Задания>
- 1) Какие чернила упомянуты в тексте документа среди покраж в Комиссариате?
- 2) Продолжите текст документа, начав сразу после его последней фразы.

Текст документа>

Дающий не спрашивает.)
Жестокосердые мои друзья! Если бы вы, вместо того, чтобы угощать меня за чайным столом печеньем, просто дали мне на завтра утром кусочек хлеба…
Но я сама виновата, я слишком смеюсь с людьми. Кроме того, когда вы выходите, я у вас этот хлеб — краду.
Мои покражи в Комиссариате: два великолепных клетчатых блокнота (желтых, лакированных), целая коробка перьев, пузырек английских красных чернил. Ими и пишу.
Кривая вывозит, прямая топит.
Вместо «Монпленбеж», задумавшись, пишу: «Монплэзир» (Monplaisir — нечто вроде маленького Версаля в XVIII в.).
Мое «не хочу» всегда: «не могу». Во мне нет произвола. «Не могу» — и кроткие глаза.
Мое «не могу» — некий природный предел, не только мое, — всякое. В «хочу» нет предела, поэтому нет и в «не хочу».
Не хочу — произвол, не могу — необходимость. «Чего моя правая нога захочет…», «Что моя левая нога сможет», — этого нет.
Не могу священнее не хочу. Не могу, это все переборотые не хочу, все исправленные попытки хотеть, — это последний итог.
Мое «не могу» — это меньше всего немощь. Больше того: это моя главная мощь. Значит, есть что-то во мне, что вопреки всем моим хотениям (над собой насилиям!) все-таки не хочет, вопреки моей хотящей воле, направленной против меня, не хочет за всю меня, значит, есть (помимо моей воли!) — «во мне», «мое», «меня», — есть я.
Не хочу служить в Красной Армии. Не могу служить в Красной Армии. Первое предпосылает: «Мог бы, да не хочу!» Второе: «Хотел бы, да не могу». Что важнее: не мочь совершать убийства, или не хотеть совершать убийства? В не мочь — вся наша природа, в не хотеть — наша сознательная воля. Если ценить из всей сущности волю — сильнее, конечно: не хочу. Если ценить всю сущность — конечно: не могу.
Корни не могу глубже, чем можно учесть. Не могу растет оттуда, откуда и наши могу: все дарования, все откровения, все наши Leistungen: руки, двигающие горы; глаза, зажигающие звезды. Из глубин крови или из глубин духа.
Я говорю об исконном не могу, о смертном не могу, о том не могу, ради которого даешь себя на части рвать, о кротком не могу.
Утверждаю: не могу, а не не хочу создает героев!

Извлечённые материалы>
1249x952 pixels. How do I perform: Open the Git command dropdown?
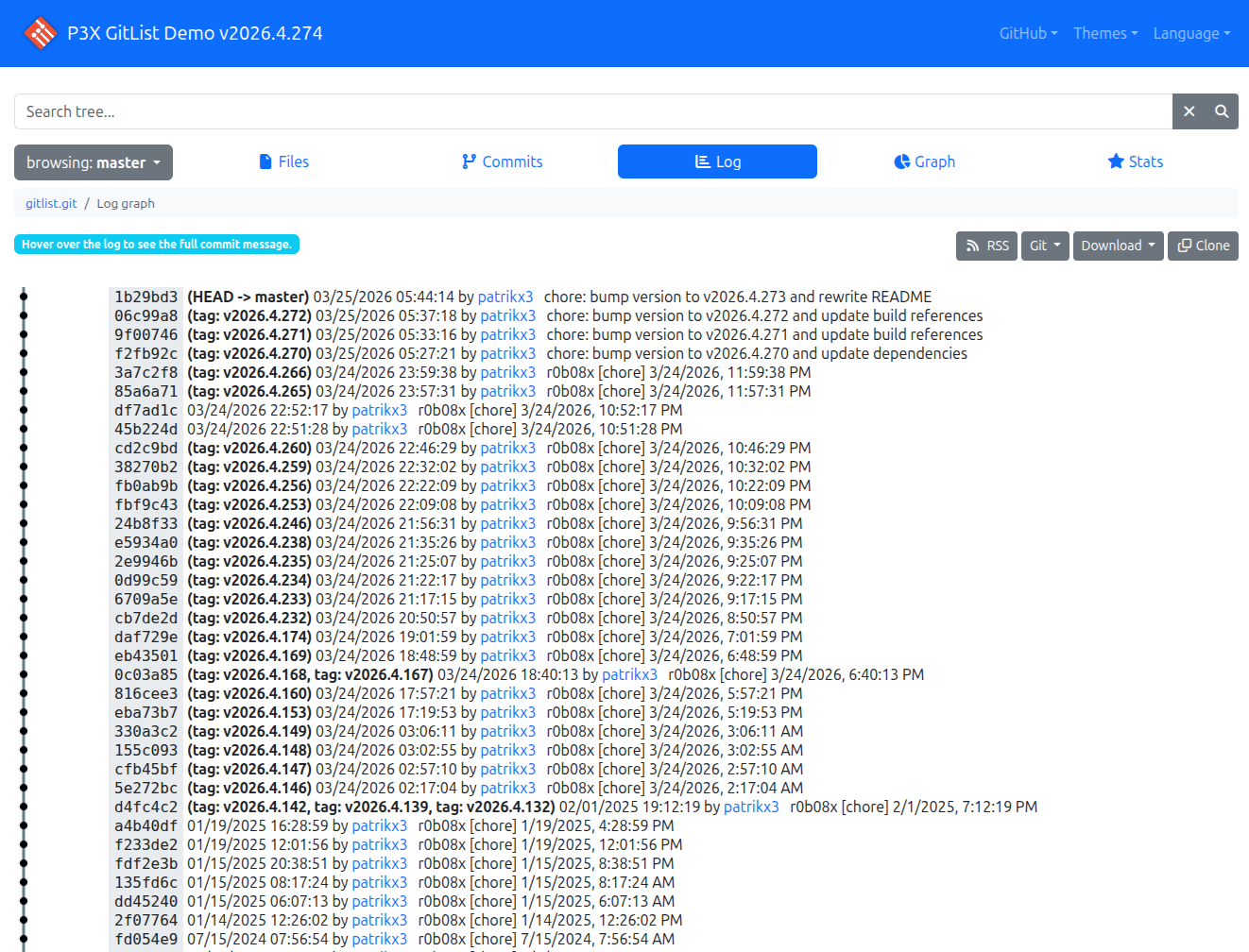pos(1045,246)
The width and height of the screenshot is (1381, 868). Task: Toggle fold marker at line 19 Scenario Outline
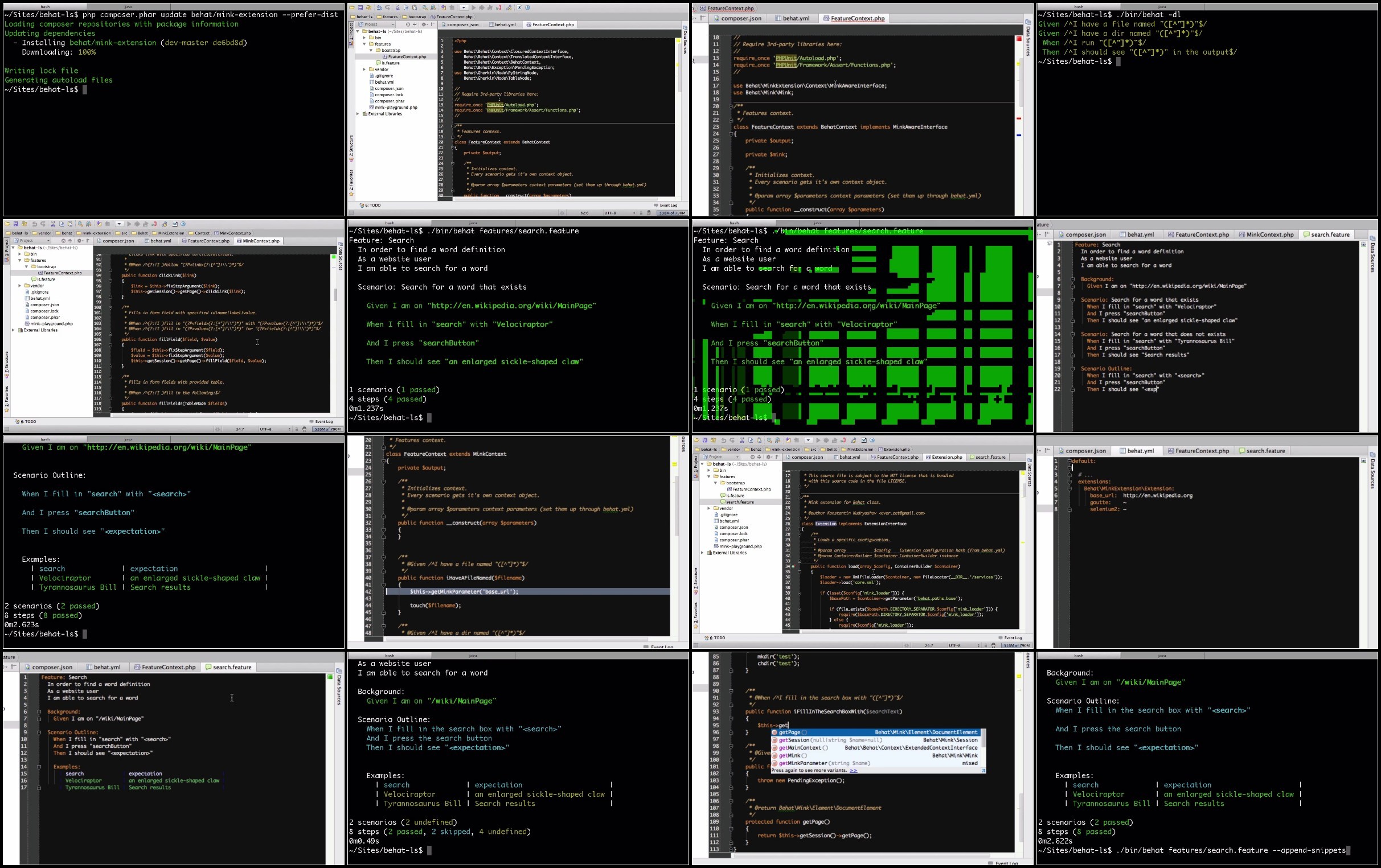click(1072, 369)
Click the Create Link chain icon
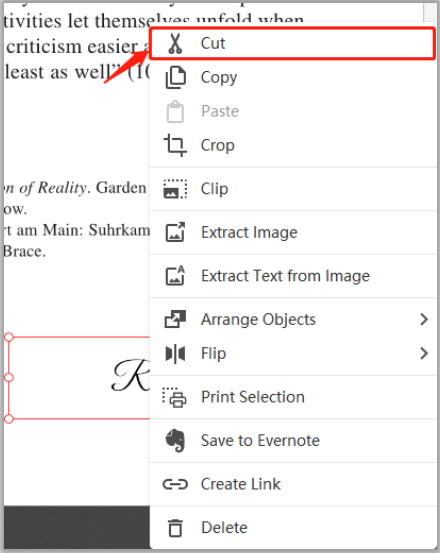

Ответы по заданиям>
- 1) Пузырек английских красных чернил.

- 2)
Да будет мое не хочу — не могу: великим и последним не хочу всего существа. Будем хотеть самых чудовищных вещей. Ноги, ступайте! Руки, хватайте! — чтобы в последнюю минуту: ноги вкопанные, топор — из рук: не могу!
Будем начинать с хотения! Перехотим все! «Не могу» без всех испробованных «хочу» — жалкая немощь и, конечно, кончится: могу.
— Но если я не только не могу (предать, скажем), если я еще и не хочу мочь? (предать).
Но в настоящих устах не хочу и есть не могу (не воля моя одна, а вся сущность моя не хочет!), но в настоящих устах не могу и есть не хочу (не бессознательная сущность моя одна, но и воля моя не хочет!).
Не могу этого хотеть и не хочу этого мочь.
— Формула. —
Не могу: 1) взять в руки червя, 2) не встать на защиту (прав, виноват, здесь, за сто верст, днесь, за сто лет — равно), 3) встать на защиту — свою, 4) любить совместно.
Стоит мне только начать рассказывать человеку то, что я чувствую, как — мгновенно — реплика: «Но ведь это же рассуждение!»
Чувства, для людей, это какие-то простоволосые фурии, нечто не в них происходящее: на них обрушивающееся. Вроде каменного обвала, под которым они сразу — в кашу!
— иначе:
Четкость моих чувств заставляет людей принимать их за рассуждения.
Я не влюблена в себя, я влюблена в эту работу: слушание. Если бы другой так же дал мне слушать себя, как я сама даю (так же дался мне, как я сама даюсь), я бы так же слушала другого.
О других мне остается только одно: гадать.
— Познай самого себя!
Познала. — И это нисколько не облегчает мне познания другого. Наоборот, как только я начинаю судить человека по себе, получается недоразумение за недоразумением.
Я не думаю, я слушаю. Потом ищу точного воплощения в слове. Получается ледяная броня формулы, под которой — только сердце.
Я не подслушиваю, я выслушиваю. Так же, как врач: грудь. И как часто: стучишь, — глухо!
Есть люди определенной эпохи и есть эпохи, воплощающиеся в людях. (Не Бонапарт — XIX век: XIX век — Бонапарт!)
О бытии и небытии в любимом:
Я никогда не хочу на грудь, всегда в грудь! Никогда — припасть! Всегда пропáсть! (В прóпасть.)